E' da  parecchi mesi che non sta bene. Il peso degli anni certo! Non mi corre più attorno, pazza di gioia, come faceva prima. A volte ci prova. Lo so, lo sento che vorrebbe lasciarmi attorno una cortina di felicità. Si mette in moto ma il dolore è più forte. Allora si siede, proprio sotto il mio naso, alza il muso e mi guarda negli occhi. Occhi pieni d'amore ma spenti, come quelli di chi non ha voce per gridare, di chi per sopravvivere deve stare attaccato ad una flebo ogni giorno. Il veterinario me lo ha detto. Diverse volte ormai: "Praticare l'eutanasia sarebbe un gesto di umana pietà". Più e più volte mi sono convinto che avesse ragione e più e più volte ho provato a dirlo: "chiudiamola qui". Ma la voce si strozza e non ci riesco. Stavolta però è deciso. Non si può accanirsi sulla vita per tenere se stessi al riparo dal dolore. E' in queste occasioni che si dimostra di essere uomini.
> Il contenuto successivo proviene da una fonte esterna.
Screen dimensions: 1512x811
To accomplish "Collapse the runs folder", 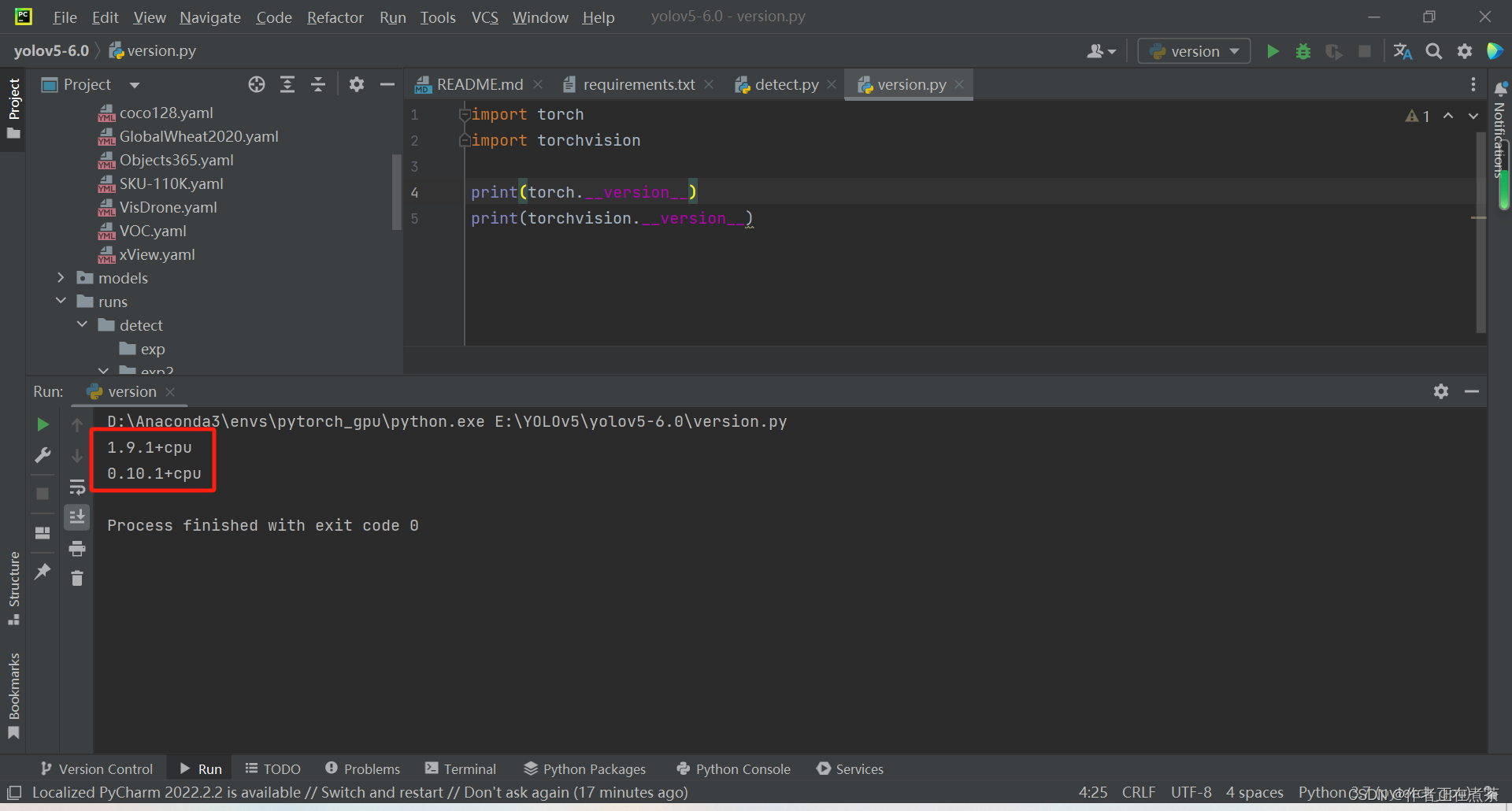I will 61,301.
Così stamattina l'ho presa in braccio. L'ho tirata fuori dalla piccola cesta di vimini dove ha riposato per tanti tanti anni. L'ho posata con le zampette per terra per vedere se camminava, in cerca di un indizio che potesse invertire i miei intendimenti. Non cammina, arranca, quasi rotola, trema. La riprendo, l'avvolgo in una coperta morbida e vado. Il veterinario è abituato alla mia presenza. Mi vede quasi tutti i giorni ormai. Stavolta trovo il coraggio: "Facciamolo dottore". Lui borbotta le solite frasi di circostanza. Quelle di chi è abituato a gestirne tante di queste situazioni. D'altronde ... se queste cose le fai tutti i giorni non puoi farti prendere dai sentimentalismi. Devi trasformare tutto in una sobria routine.
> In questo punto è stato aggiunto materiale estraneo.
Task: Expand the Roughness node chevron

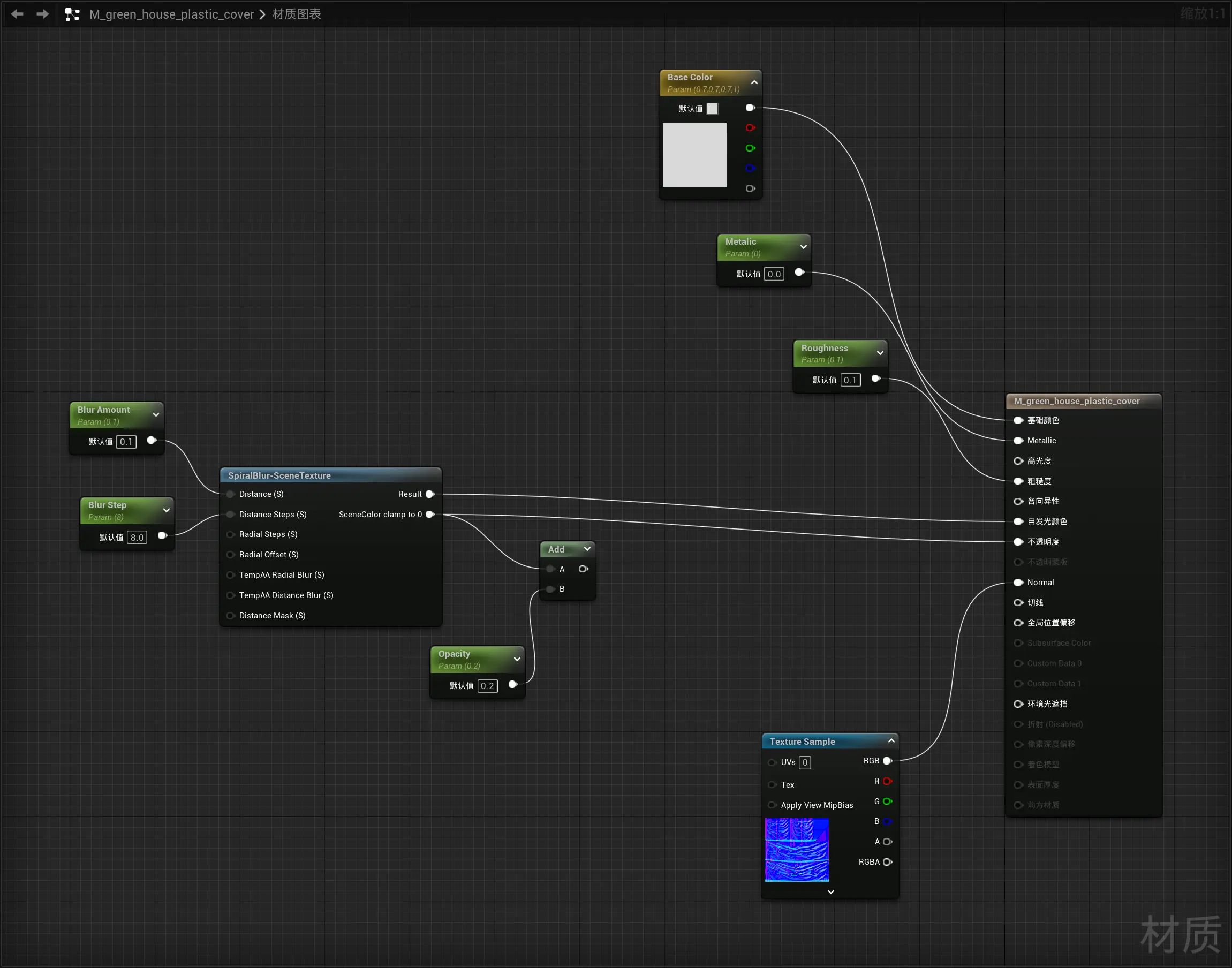Action: coord(880,353)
Il veterinario mi dice di appoggiare la cagnetta sul tavolo. Quello di metallo. Asettico come la morte. Lo faccio. Mi volto un attimo per lasciare dietro le spalle le mie debolezze. Mi giro di nuovo ma loro, le mie debolezze, sono ancora tutte lì. Intanto è comparsa una siringa. Contiene un liquido giallo ocra. "E' un anestetico" mi informa il dottore, "sarà come sprofondare nel sonno, non sentirà niente". La frase mi consola un po'. Avvicino la mano al muso della cagnetta perché possa sentire che ci sono. Lei trema ma il contatto la rassicura. L'ago della siringa si insinua nella zampa a carcare la vena. Ma la vena non si trova e il cane chiama a raccolta le ultime forze. Tenta una reazione di difesa. "Bisogna legarle il muso" aggiunge il veterinario. "Non si può evitare dottore? La prego". "No mi spiace dobbiamo farlo". Un attimo dopo il musetto è serrato nelle fauci di una garza. L'ago si riapre la strada. Dai denti stretti esce a fatica un latrato di dolore. Vorrei strapparla di lì. Stringerla con tutta la forza e riportarmela a casa perché finisca fra le mie braccia, ci volessero cento anni. Poi abdico al dolore. Al mio come al suo.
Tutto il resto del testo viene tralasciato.